A major challenge in the development of tumour-targeted nanomedicines is the lack of tools to estimate and compare in vivo performance. Pharmacokinetic parameters are not always sufficient for describing the mechanism-of-action of nanostructures, such as multimeric and aggregation-induced effects. Current methodologies (for example, chromatography-based small-molecule drug quantification) often cannot discriminate between different nanostructure-associated drug forms, in particular if therapeutic effects are only activated following a multistep mechanism. In addition, the incorporation of active components in biomolecule-based nanostructures often requires complicated strategies. By contrast, most nanoformulations in clinical trials are drug-encapsulating liposomes or polymeric micelles with simple structures, facilitating standardization of in vivo evaluation and comparison with free drug formulations. Therefore, theoretical and statistical models need to be specifically developed for biomolecule-based nanostructures, to pre-clinically assess their action and behaviour in vivo.

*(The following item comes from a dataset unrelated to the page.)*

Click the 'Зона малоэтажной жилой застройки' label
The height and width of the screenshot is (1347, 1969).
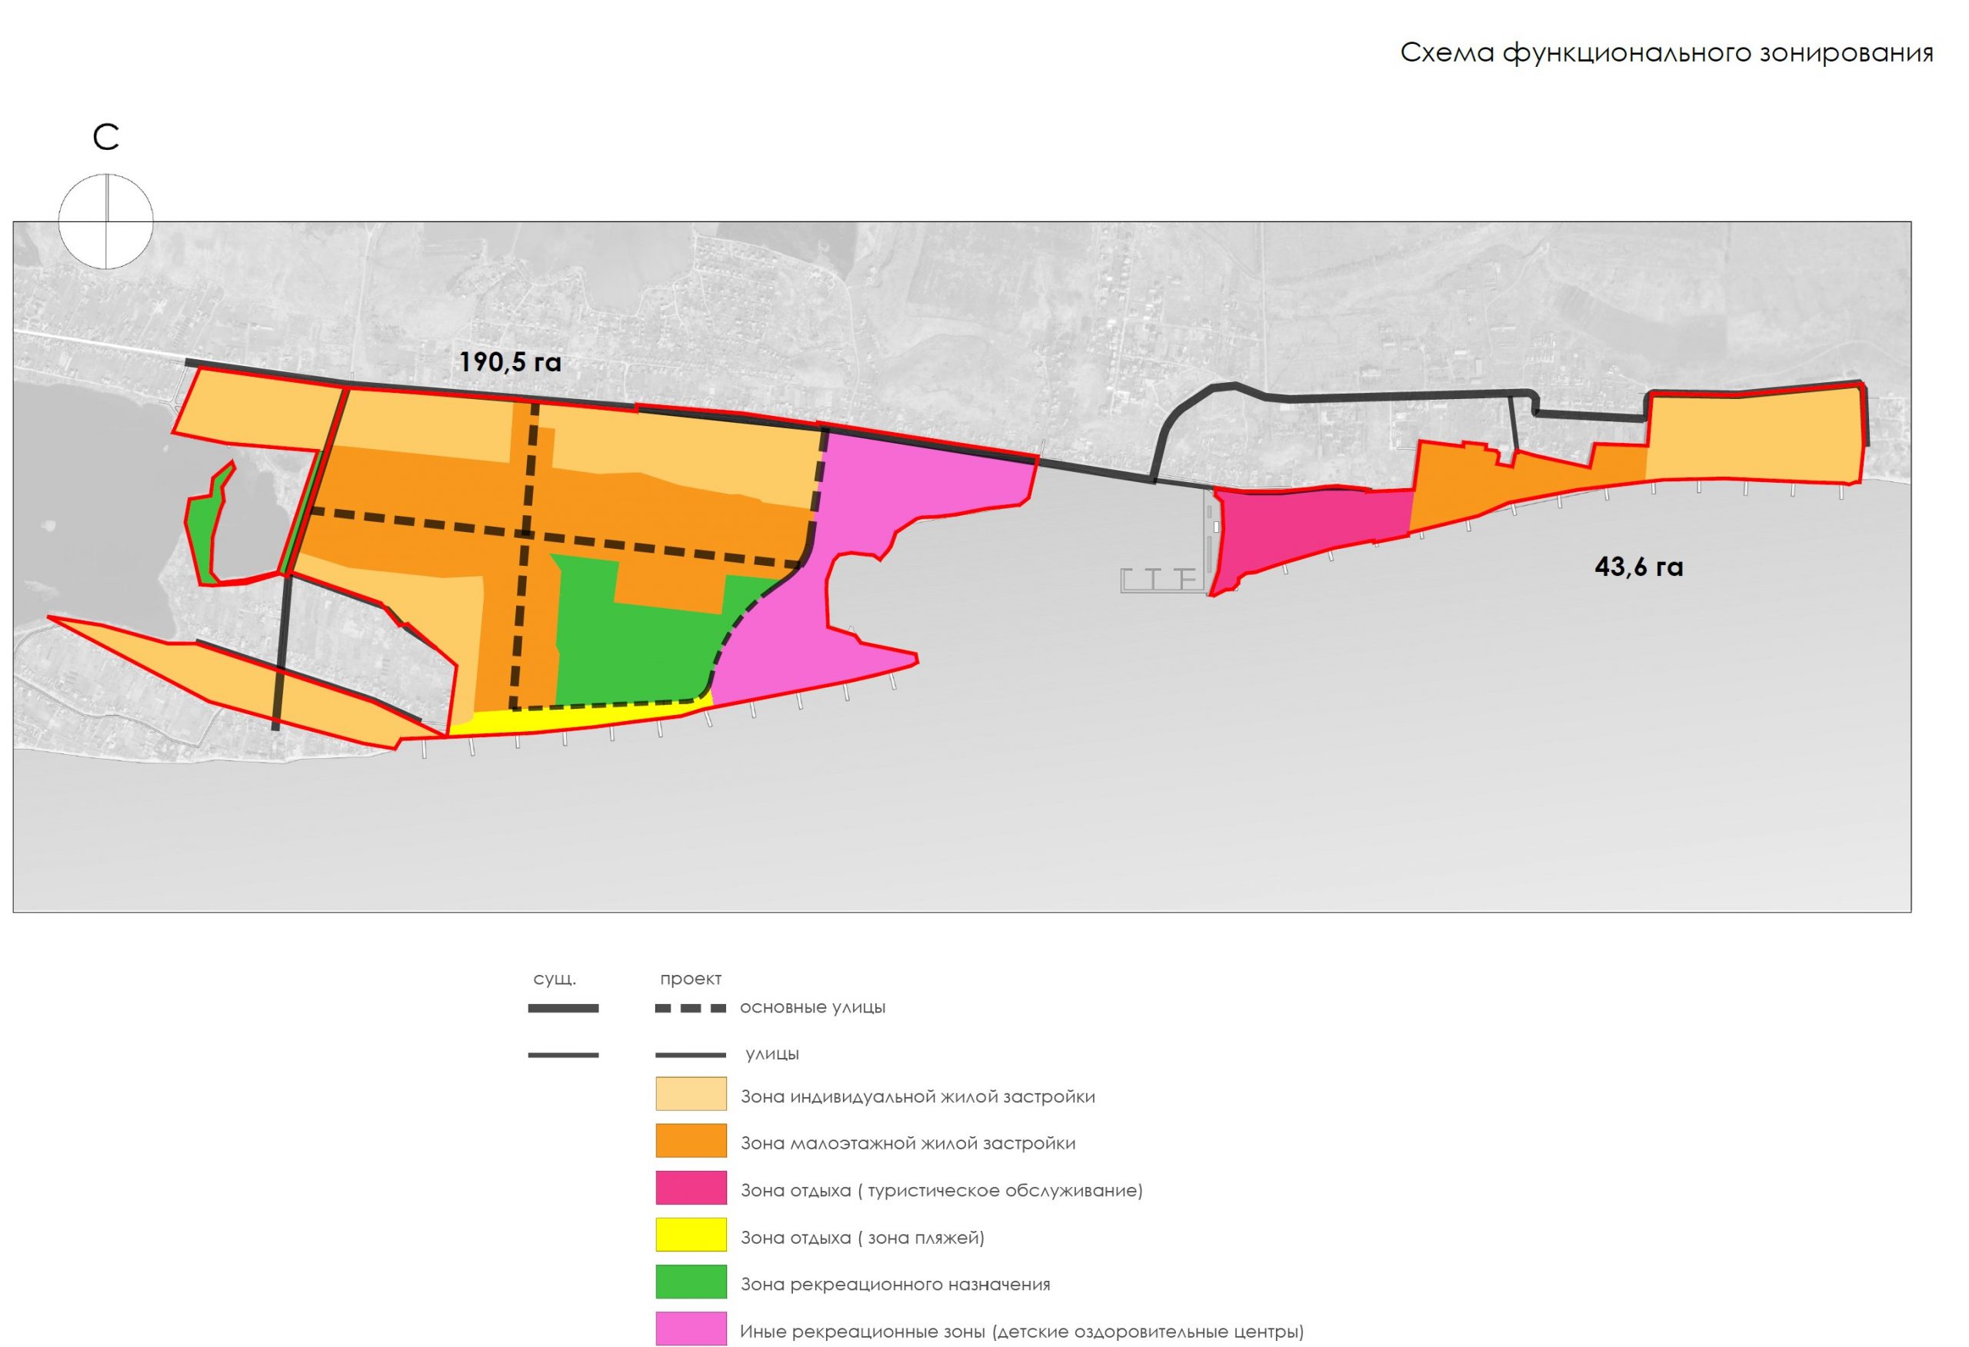[907, 1143]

Accurate delivery assessment can further be achieved by using probes and contrast agents for high-resolution, real-time in vivo imaging of nanostructures. These probes should ideally differentiate between different nanostructure forms. In particular, owing to differences in the impact of biological barriers on nanostructure transport between individuals, nanomedicines could be coupled with imaging agents (nanotheranostics) to enable real-time delivery evaluation[2,12]. High-content, animal-free evaluation of nanomaterial delivery (for example, using organs-on-a-chip and tumour-on-a-chip devices) may allow nanomedicine screening and drug response prediction[224,225]. However, these models cannot yet accurately predict intratumoural delivery efficiency for individual patients. Machine learning approaches can help to analyse large and heterogeneous datasets and thus may allow the identification of new imaging markers. Several deep learning algorithms based on computed tomography and magnetic resonance imaging have been developed to predict important prognostic factors, such as tumour grade, molecular expression pattern or immune phenotype[226,227]. The use of artificial intelligence may enable not only patient stratification, but also the design of personalized nanostructure delivery strategies[228].

Combating metastasis

Metastasis of tumour cells remains the main cause of cancer-related deaths. Metastasized cancer cells do not necessarily have the same targetable genetic or biological characteristics as primary tumour cells[229,230]. In particular, early metastases are difficult to target by nanoparticle-based strategies owing to the lack of targetable TME characteristics, such as fully developed vasculatures. Nanomedical therapies are being explored for the treatment of metastasis, including early metastases, pre-metastatic tissues and circulating tumour cells[1,231]. For example, nanoparticles coated with biological membranes extracted from pro-metastatic cells, such as platelets[232] and neutrophils[34], have been investigated for anti-metastasis drug delivery. Identifying metastatic sites for surgical removal or localized treatments remains difficult, and therefore applying nanostructures that can specifically bind to and target metastatic cancer cells may prove valuable. Multifunctional nanostructures could also incorporate imaging modalities, which is particularly important for the development of anti-metastatic nanomedicines[12].

Multifunctional nanomedicine is actively explored in preclinical and clinical research. Biomolecule-based nanomaterials are inherently multifunctional, and a thorough understanding of their building blocks, in concert with advances in rational design and in vivo evaluation, will make these nanostructures promising candidates for clinical cancer treatments.